→ **Exercise task**:
Format the stretch of records from the line containing "The image size is (1456, 819). In" through the line containing "coordinates (410, 1310)" as a numbered list, skipping blank lines.

→ **Entries on where items appear**:
···

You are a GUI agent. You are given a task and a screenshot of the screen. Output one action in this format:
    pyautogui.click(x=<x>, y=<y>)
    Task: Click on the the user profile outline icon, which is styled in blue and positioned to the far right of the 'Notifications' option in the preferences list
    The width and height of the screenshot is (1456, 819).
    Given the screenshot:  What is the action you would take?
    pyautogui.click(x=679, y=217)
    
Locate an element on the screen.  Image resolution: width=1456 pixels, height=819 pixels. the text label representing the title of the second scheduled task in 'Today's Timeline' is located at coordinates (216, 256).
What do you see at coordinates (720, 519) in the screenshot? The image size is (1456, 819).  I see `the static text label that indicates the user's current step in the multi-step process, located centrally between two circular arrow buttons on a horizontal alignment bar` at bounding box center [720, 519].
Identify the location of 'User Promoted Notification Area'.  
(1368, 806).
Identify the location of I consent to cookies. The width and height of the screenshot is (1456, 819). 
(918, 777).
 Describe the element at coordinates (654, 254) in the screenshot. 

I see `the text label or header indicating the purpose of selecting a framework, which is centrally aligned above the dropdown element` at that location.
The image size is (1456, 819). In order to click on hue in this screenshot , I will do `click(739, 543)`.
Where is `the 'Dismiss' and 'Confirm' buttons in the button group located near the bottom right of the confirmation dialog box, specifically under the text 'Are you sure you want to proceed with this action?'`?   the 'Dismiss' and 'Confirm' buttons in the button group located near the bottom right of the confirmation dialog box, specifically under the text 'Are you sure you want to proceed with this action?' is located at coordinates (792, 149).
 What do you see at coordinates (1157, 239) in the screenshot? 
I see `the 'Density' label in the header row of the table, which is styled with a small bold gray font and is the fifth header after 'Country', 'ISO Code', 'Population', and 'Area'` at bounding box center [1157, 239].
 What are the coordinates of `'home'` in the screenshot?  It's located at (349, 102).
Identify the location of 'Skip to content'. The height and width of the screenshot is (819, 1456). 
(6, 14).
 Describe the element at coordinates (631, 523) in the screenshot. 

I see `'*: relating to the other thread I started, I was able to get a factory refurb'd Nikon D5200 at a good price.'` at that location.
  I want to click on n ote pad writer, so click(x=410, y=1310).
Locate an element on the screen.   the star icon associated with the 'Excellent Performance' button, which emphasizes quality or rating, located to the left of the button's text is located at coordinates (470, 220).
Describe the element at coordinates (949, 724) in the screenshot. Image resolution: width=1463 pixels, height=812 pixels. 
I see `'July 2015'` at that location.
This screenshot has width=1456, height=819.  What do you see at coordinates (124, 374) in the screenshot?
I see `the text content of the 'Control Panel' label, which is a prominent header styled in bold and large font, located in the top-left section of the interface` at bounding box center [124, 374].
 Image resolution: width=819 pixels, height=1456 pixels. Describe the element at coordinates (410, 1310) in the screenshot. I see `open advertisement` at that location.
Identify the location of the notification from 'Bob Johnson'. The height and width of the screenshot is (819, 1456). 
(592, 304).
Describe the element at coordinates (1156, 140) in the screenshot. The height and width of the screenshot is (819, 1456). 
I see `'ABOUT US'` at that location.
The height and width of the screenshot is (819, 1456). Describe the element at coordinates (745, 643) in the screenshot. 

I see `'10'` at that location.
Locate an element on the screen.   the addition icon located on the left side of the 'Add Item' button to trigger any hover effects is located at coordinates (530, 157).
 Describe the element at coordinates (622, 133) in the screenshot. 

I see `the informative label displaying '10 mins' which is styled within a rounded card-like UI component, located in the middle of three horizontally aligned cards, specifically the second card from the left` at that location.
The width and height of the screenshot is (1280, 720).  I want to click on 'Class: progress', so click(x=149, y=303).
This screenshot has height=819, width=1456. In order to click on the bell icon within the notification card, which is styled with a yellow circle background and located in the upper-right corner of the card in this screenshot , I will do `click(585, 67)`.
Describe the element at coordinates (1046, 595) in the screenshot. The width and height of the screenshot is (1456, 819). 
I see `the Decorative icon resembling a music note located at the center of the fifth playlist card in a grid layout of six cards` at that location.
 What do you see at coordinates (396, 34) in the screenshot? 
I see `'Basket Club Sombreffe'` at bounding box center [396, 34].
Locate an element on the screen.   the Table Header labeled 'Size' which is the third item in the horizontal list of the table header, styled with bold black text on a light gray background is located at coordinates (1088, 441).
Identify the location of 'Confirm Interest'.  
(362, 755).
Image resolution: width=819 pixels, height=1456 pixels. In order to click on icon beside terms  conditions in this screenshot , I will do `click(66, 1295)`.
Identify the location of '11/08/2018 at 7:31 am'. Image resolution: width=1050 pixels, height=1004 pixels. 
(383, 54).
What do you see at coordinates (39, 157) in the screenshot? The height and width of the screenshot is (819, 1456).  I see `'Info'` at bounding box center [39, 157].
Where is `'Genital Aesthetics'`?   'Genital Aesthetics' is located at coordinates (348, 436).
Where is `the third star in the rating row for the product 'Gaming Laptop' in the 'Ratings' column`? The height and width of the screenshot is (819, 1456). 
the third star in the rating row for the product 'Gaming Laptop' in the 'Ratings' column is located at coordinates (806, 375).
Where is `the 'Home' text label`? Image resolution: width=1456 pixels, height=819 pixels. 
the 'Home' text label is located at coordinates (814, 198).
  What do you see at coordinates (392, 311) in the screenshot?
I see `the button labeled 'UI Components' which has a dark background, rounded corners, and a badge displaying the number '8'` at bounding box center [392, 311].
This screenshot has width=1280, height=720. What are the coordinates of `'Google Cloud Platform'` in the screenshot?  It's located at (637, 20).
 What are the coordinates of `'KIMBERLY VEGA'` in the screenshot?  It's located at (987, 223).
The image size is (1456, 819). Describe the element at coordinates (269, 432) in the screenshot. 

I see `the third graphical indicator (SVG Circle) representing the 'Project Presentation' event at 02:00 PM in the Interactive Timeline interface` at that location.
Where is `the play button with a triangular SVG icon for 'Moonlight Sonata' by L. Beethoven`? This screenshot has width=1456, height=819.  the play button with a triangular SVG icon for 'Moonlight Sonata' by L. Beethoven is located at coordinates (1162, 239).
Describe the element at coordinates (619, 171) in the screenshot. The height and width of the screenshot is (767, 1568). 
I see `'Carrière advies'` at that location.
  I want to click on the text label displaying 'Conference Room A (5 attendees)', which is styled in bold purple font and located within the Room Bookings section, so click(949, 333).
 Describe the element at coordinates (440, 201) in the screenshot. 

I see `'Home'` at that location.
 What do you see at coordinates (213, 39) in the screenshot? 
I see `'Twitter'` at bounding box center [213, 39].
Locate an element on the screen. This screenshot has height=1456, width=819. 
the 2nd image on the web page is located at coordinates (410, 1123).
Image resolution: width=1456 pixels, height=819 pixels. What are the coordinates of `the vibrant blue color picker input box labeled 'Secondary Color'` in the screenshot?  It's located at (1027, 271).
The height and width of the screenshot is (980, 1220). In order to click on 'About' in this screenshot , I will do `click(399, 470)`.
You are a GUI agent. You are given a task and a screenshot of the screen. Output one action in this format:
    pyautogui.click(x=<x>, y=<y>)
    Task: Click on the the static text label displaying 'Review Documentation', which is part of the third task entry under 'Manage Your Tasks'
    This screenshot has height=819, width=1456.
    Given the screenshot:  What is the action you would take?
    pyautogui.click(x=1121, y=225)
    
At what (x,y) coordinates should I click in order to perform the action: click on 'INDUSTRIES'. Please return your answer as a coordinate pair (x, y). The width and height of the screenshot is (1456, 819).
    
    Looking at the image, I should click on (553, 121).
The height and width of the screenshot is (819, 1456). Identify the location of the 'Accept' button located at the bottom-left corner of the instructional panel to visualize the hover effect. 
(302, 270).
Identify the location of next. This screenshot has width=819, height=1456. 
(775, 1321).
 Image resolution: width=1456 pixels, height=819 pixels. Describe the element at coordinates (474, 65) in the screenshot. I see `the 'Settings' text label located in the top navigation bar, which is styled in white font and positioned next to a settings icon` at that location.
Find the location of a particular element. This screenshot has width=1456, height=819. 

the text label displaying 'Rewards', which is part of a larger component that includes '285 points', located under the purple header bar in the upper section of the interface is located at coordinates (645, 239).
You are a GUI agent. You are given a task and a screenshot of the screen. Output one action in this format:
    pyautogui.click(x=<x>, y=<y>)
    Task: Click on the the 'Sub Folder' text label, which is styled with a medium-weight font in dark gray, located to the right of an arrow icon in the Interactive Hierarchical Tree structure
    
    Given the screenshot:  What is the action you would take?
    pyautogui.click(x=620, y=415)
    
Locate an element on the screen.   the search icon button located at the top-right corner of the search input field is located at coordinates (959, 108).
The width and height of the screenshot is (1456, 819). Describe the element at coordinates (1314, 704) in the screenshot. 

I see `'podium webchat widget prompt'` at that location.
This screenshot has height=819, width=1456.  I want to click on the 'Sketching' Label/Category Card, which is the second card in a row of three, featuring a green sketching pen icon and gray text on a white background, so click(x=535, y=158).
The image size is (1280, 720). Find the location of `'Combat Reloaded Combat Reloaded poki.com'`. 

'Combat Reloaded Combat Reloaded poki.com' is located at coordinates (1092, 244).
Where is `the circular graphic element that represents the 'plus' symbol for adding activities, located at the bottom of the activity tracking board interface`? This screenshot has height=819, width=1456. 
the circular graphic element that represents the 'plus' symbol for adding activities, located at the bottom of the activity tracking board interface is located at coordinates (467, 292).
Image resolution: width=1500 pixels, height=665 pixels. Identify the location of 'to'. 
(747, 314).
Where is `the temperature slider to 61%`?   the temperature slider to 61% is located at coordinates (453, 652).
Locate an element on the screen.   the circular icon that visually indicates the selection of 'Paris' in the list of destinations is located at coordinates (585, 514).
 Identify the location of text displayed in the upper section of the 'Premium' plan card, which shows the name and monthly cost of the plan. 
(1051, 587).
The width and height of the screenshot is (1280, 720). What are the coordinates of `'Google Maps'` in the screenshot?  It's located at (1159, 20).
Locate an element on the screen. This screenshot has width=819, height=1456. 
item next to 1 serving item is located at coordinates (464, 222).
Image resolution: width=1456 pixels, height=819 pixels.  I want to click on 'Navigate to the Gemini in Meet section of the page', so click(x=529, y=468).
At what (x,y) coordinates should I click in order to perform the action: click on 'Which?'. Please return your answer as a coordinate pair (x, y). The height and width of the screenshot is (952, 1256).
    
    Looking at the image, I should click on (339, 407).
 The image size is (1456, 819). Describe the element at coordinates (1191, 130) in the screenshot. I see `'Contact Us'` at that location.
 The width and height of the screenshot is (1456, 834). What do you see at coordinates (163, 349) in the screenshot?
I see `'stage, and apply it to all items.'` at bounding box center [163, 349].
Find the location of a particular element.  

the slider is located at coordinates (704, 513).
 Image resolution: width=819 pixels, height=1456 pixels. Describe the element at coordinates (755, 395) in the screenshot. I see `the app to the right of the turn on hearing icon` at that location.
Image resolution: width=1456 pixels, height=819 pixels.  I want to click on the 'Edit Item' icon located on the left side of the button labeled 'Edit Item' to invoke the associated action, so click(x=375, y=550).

···

→ **Correct output**:
1. The image size is (1456, 819). In order to click on hue in this screenshot , I will do `click(739, 543)`.
2. Where is `the 'Dismiss' and 'Confirm' buttons in the button group located near the bottom right of the confirmation dialog box, specifically under the text 'Are you sure you want to proceed with this action?'`?   the 'Dismiss' and 'Confirm' buttons in the button group located near the bottom right of the confirmation dialog box, specifically under the text 'Are you sure you want to proceed with this action?' is located at coordinates (792, 149).
3.  What do you see at coordinates (1157, 239) in the screenshot? 
4. I see `the 'Density' label in the header row of the table, which is styled with a small bold gray font and is the fifth header after 'Country', 'ISO Code', 'Population', and 'Area'` at bounding box center [1157, 239].
5.  What are the coordinates of `'home'` in the screenshot?  It's located at (349, 102).
6. Identify the location of 'Skip to content'. The height and width of the screenshot is (819, 1456). 
7. (6, 14).
8.  Describe the element at coordinates (631, 523) in the screenshot. 
9. I see `'*: relating to the other thread I started, I was able to get a factory refurb'd Nikon D5200 at a good price.'` at that location.
10.   I want to click on n ote pad writer, so click(x=410, y=1310).
11. Locate an element on the screen.   the star icon associated with the 'Excellent Performance' button, which emphasizes quality or rating, located to the left of the button's text is located at coordinates (470, 220).
12. Describe the element at coordinates (949, 724) in the screenshot. Image resolution: width=1463 pixels, height=812 pixels. 
13. I see `'July 2015'` at that location.
14. This screenshot has width=1456, height=819.  What do you see at coordinates (124, 374) in the screenshot?
15. I see `the text content of the 'Control Panel' label, which is a prominent header styled in bold and large font, located in the top-left section of the interface` at bounding box center [124, 374].
16.  Image resolution: width=819 pixels, height=1456 pixels. Describe the element at coordinates (410, 1310) in the screenshot. I see `open advertisement` at that location.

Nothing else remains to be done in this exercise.